=== What you need to do ===
Give again, exactly as written, each line of the material below starting at the line that contains "HOME & LIFESTYLE (441, 29)" and ending at the line that contains "Allow all cookies". Both ends count, and no other line does.

=== Data to examine ===
════
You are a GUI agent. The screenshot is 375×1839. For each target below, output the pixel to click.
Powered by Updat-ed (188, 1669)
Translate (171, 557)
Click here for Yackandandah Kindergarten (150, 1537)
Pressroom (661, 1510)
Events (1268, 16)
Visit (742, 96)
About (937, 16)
════
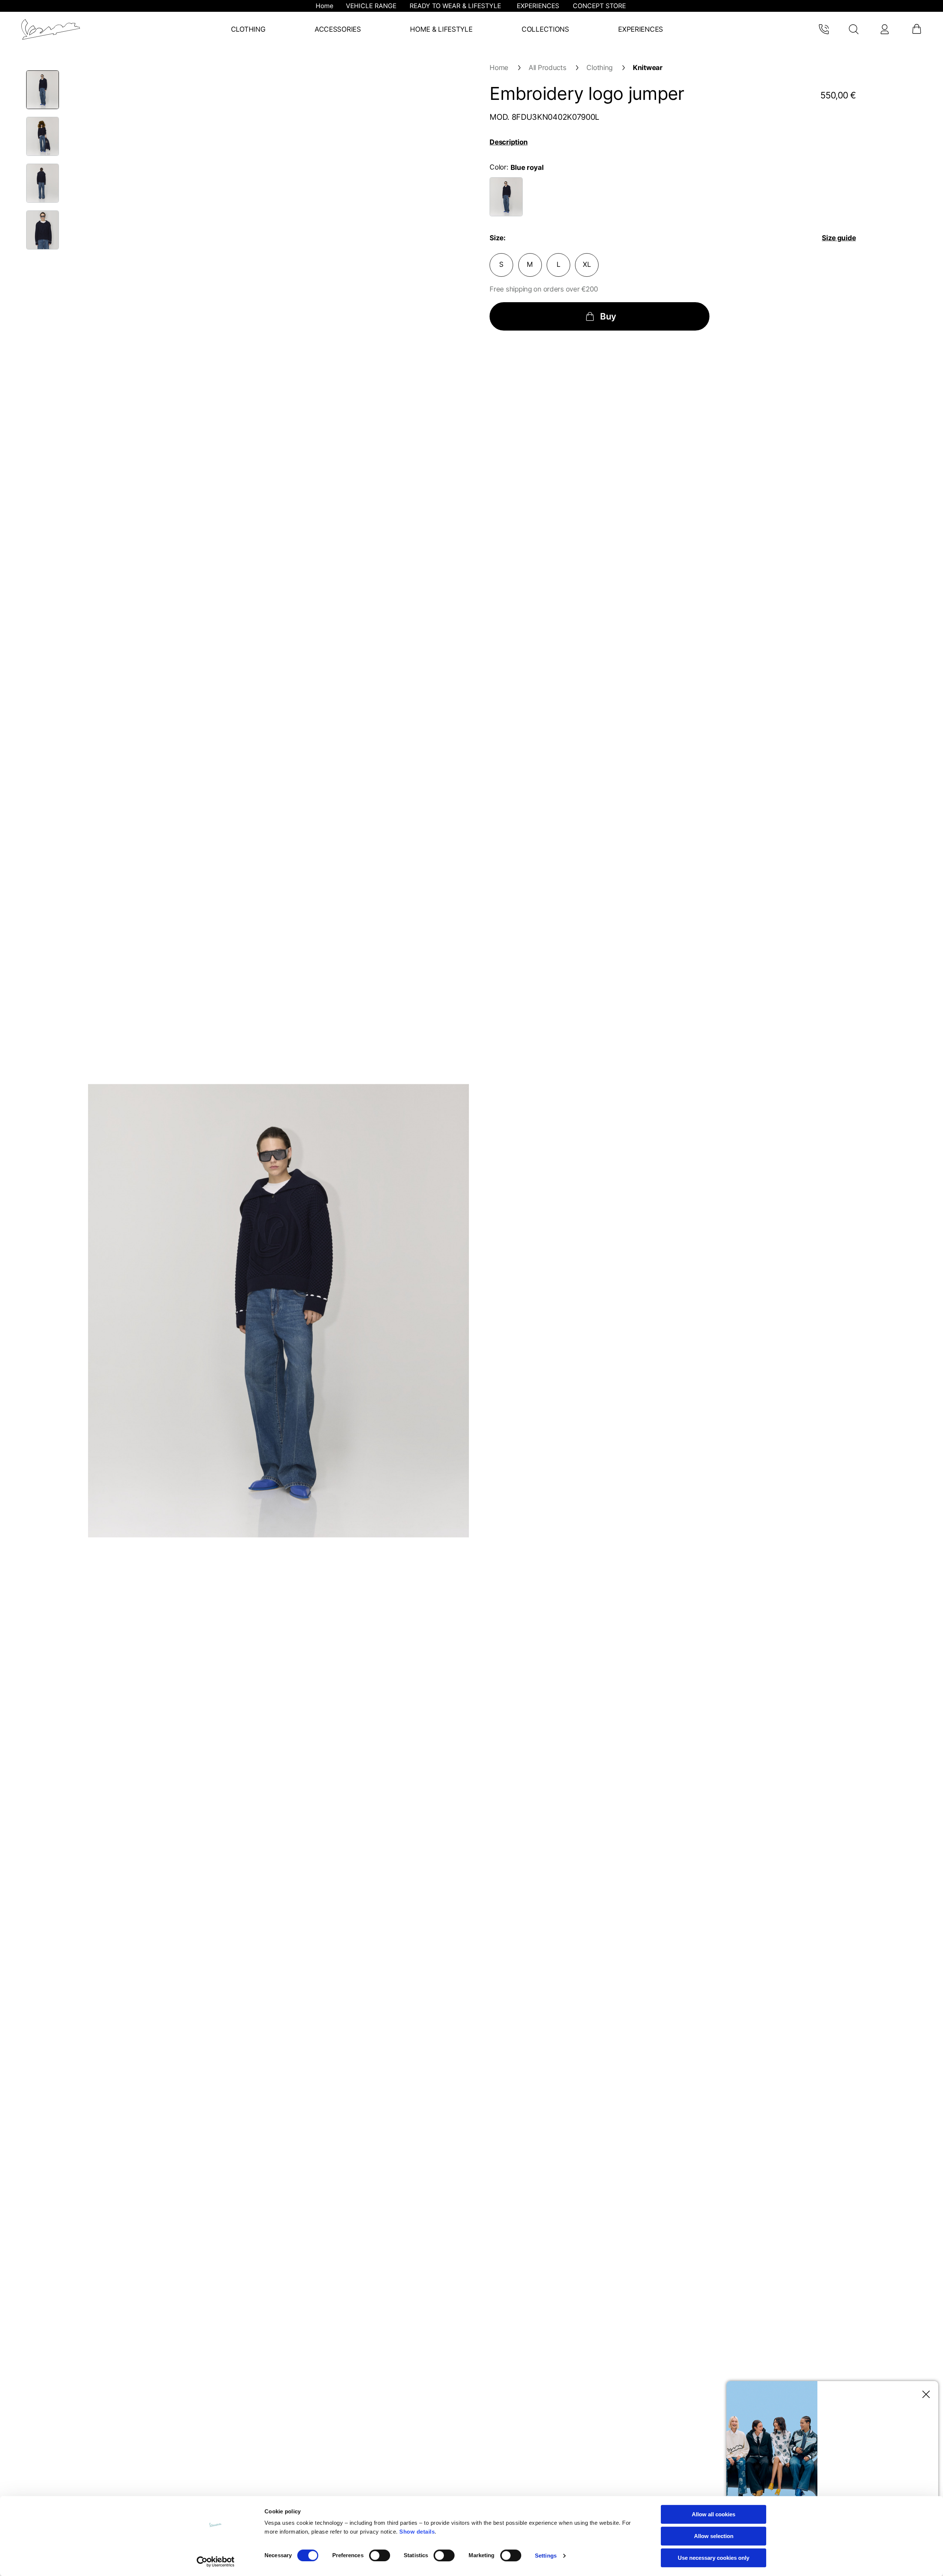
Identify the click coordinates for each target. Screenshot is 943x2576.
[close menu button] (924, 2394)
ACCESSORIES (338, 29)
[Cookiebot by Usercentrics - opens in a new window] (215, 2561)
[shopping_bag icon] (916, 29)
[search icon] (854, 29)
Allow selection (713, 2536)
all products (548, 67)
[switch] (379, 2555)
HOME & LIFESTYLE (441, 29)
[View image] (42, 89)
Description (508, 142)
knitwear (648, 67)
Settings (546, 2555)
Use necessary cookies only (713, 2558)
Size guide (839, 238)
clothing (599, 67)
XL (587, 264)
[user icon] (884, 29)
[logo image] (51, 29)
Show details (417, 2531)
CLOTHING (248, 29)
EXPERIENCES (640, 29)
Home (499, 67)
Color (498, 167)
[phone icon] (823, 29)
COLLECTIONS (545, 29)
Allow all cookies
════
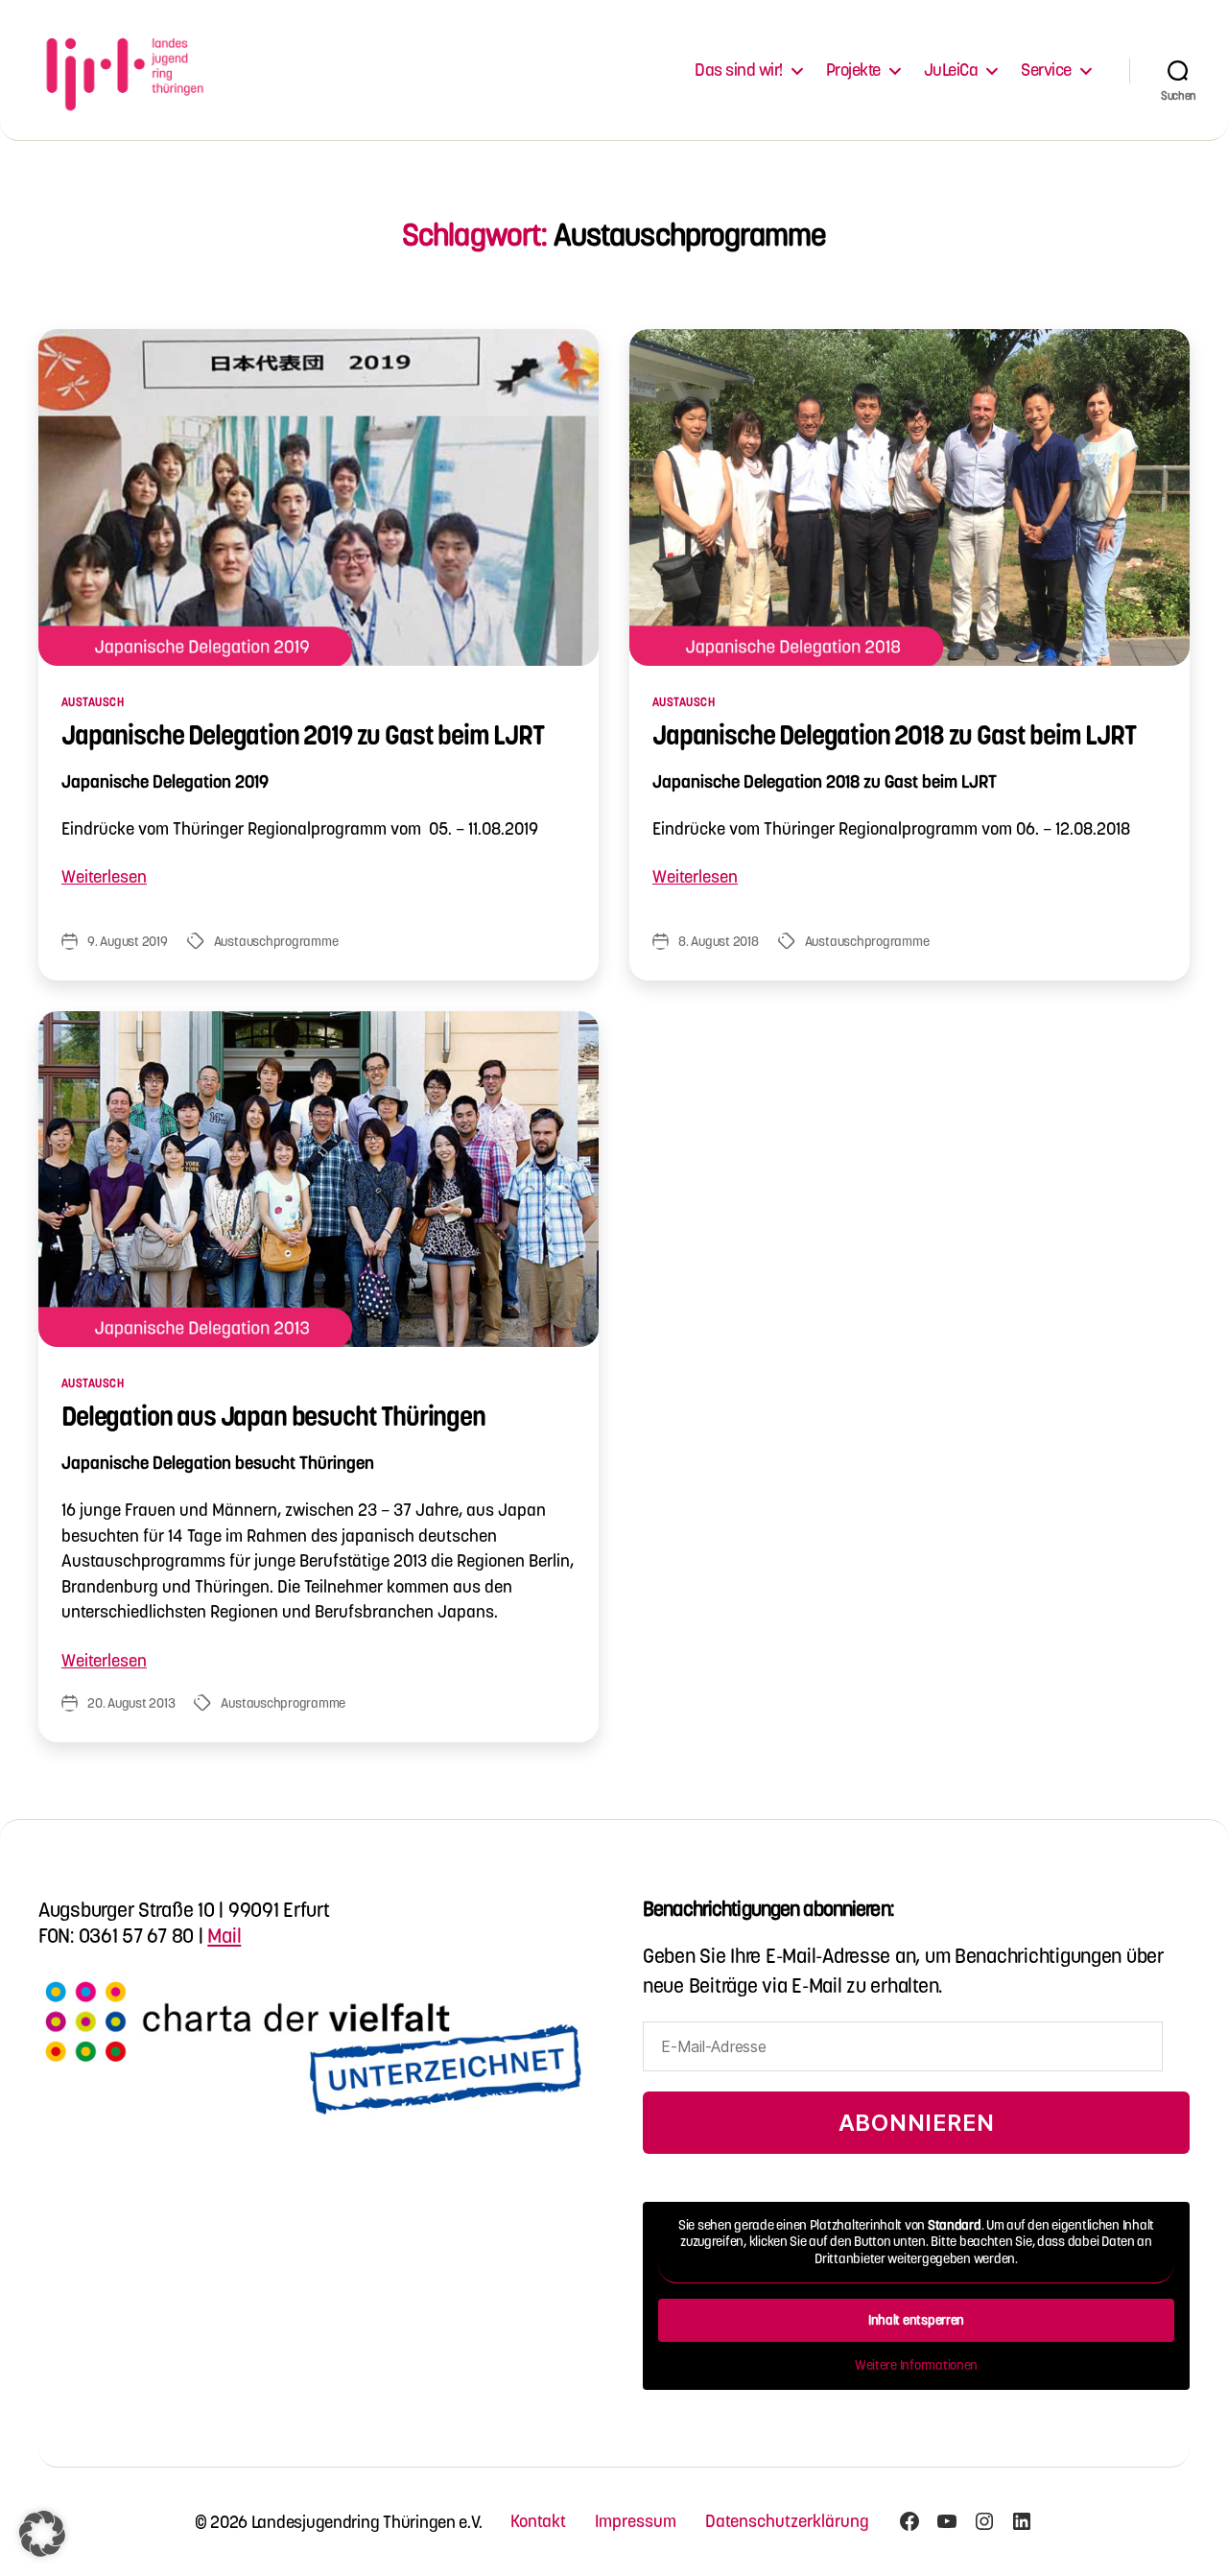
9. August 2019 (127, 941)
════
=== Result below ===
HOME & LIFESTYLE (441, 29)
[View image] (42, 89)
Description (508, 142)
knitwear (648, 67)
Settings (546, 2555)
Use necessary cookies only (713, 2558)
Size guide (839, 238)
clothing (599, 67)
XL (587, 264)
[user icon] (884, 29)
[logo image] (51, 29)
Show details (417, 2531)
CLOTHING (248, 29)
EXPERIENCES (640, 29)
Home (499, 67)
Color (498, 167)
[phone icon] (823, 29)
COLLECTIONS (545, 29)
Allow all cookies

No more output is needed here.